Microsoft Research finds LLMs degrade documents 19-34% over 20 delegated edits

LLMs can corrupt your documents when delegated multi-step tasks without human checks.

Deep Dive

Microsoft Research's recent paper, "LLMs Corrupt Your Documents When You Delegate," has sparked discussion about AI reliability in delegated workflows. Using the DELEGATE-52 benchmark—a stress test for long-horizon tasks—the study found that frontier models accumulate fidelity degradation over repeated edits. Across 20 delegated iterations, artifact fidelity dropped by 19-34%, though Python workflows proved far more robust with less than 1% degradation. The errors are semantic, not stylistic, and arise from sparse but consequential mistakes in multi-step transformation and inversion tasks. The researchers stress this is a diagnostic tool for examining delegation patterns, not a measure of overall model capability or user satisfaction.

However, the paper's findings come with important caveats. Production systems already mitigate these failures through verification loops, orchestration, domain-specific tooling, and human oversight. The study did not evaluate task completion or real-world workflows, but rather focused on a controlled setting with limited human intervention.
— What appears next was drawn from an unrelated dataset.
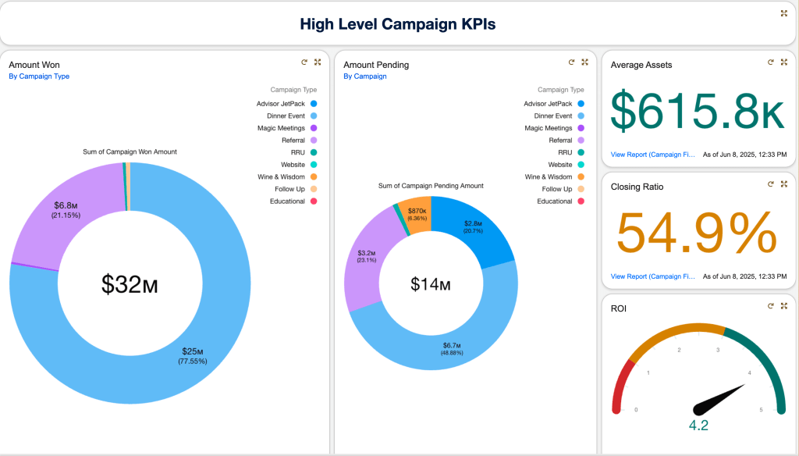Expand the High Level Campaign KPIs header widget
This screenshot has width=799, height=456.
[783, 13]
The authors view these results as identifying open challenges for long-horizon reliability, not as evidence that AI lacks practical value today. They expect continued improvements in model training, memory systems, and agentic harnesses to further reduce these failure modes over time.

Key Points
  • Frontier LLMs show 19–34% degradation in artifact fidelity over 20 delegated iterations on the DELEGATE-52 benchmark.
  • Python workflows retained <1% degradation, indicating stronger robustness under extended delegated interactions.
  • The benchmark is a diagnostic stress test for long-horizon delegation, not a measure of real-world AI deployment reliability.

Why It Matters

Highlights a critical reliability gap in AI delegation, urging better verification and workflow-aware training for enterprise use.